#### ACTIVITY:
The lines you should transcribe are those from the one containing "You are a GUI" to the end of the listing below, exactly, with pictures left out.

# # # # #

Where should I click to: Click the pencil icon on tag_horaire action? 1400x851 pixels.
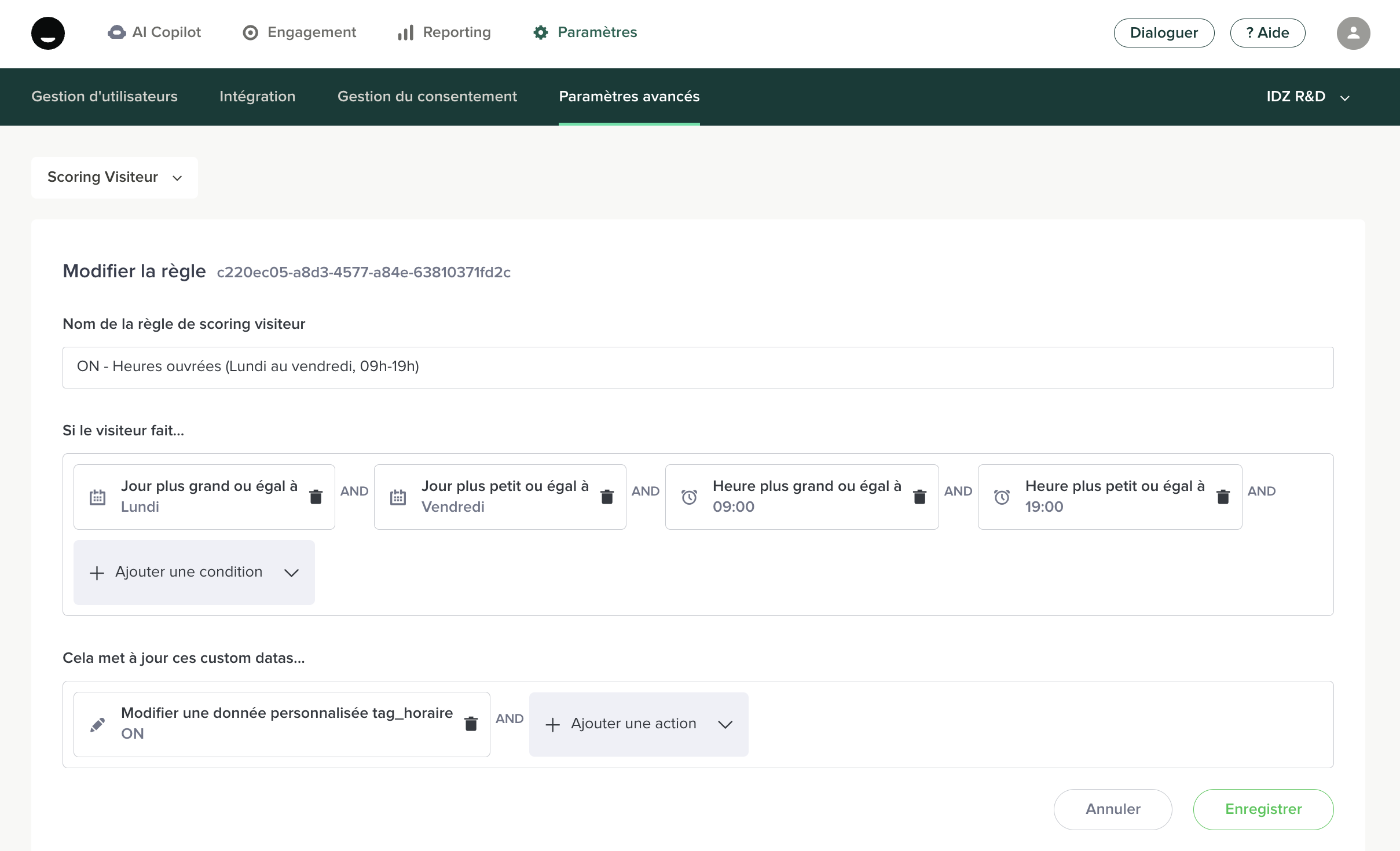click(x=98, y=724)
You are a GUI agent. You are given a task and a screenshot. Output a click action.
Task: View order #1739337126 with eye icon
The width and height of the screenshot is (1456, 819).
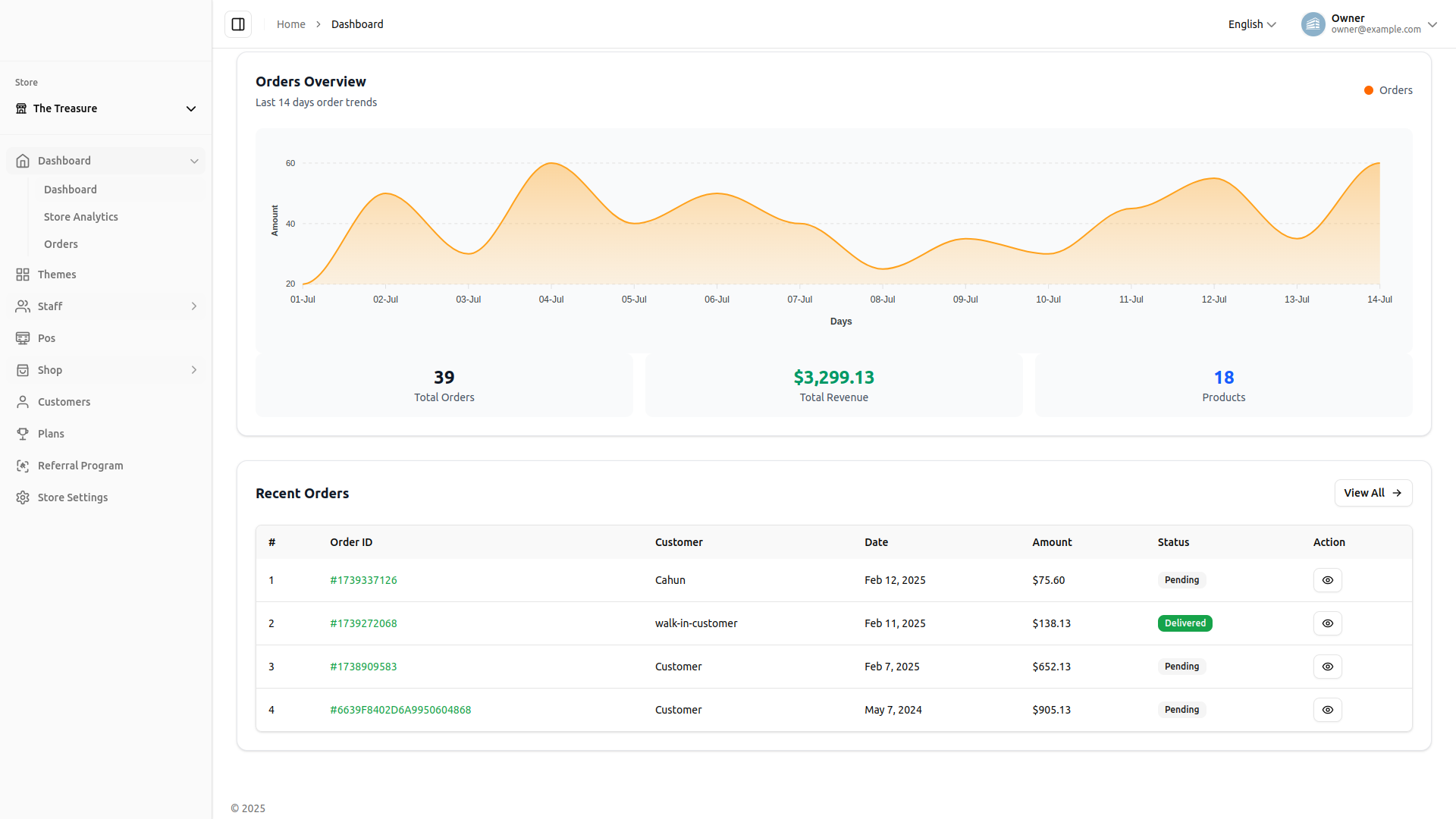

# # # # #

#### ANSWER TO THE EXERCISE:
You are a GUI agent. You are given a task and a screenshot. Output a click action.
Task: View order #1739337126 with eye icon
The width and height of the screenshot is (1456, 819).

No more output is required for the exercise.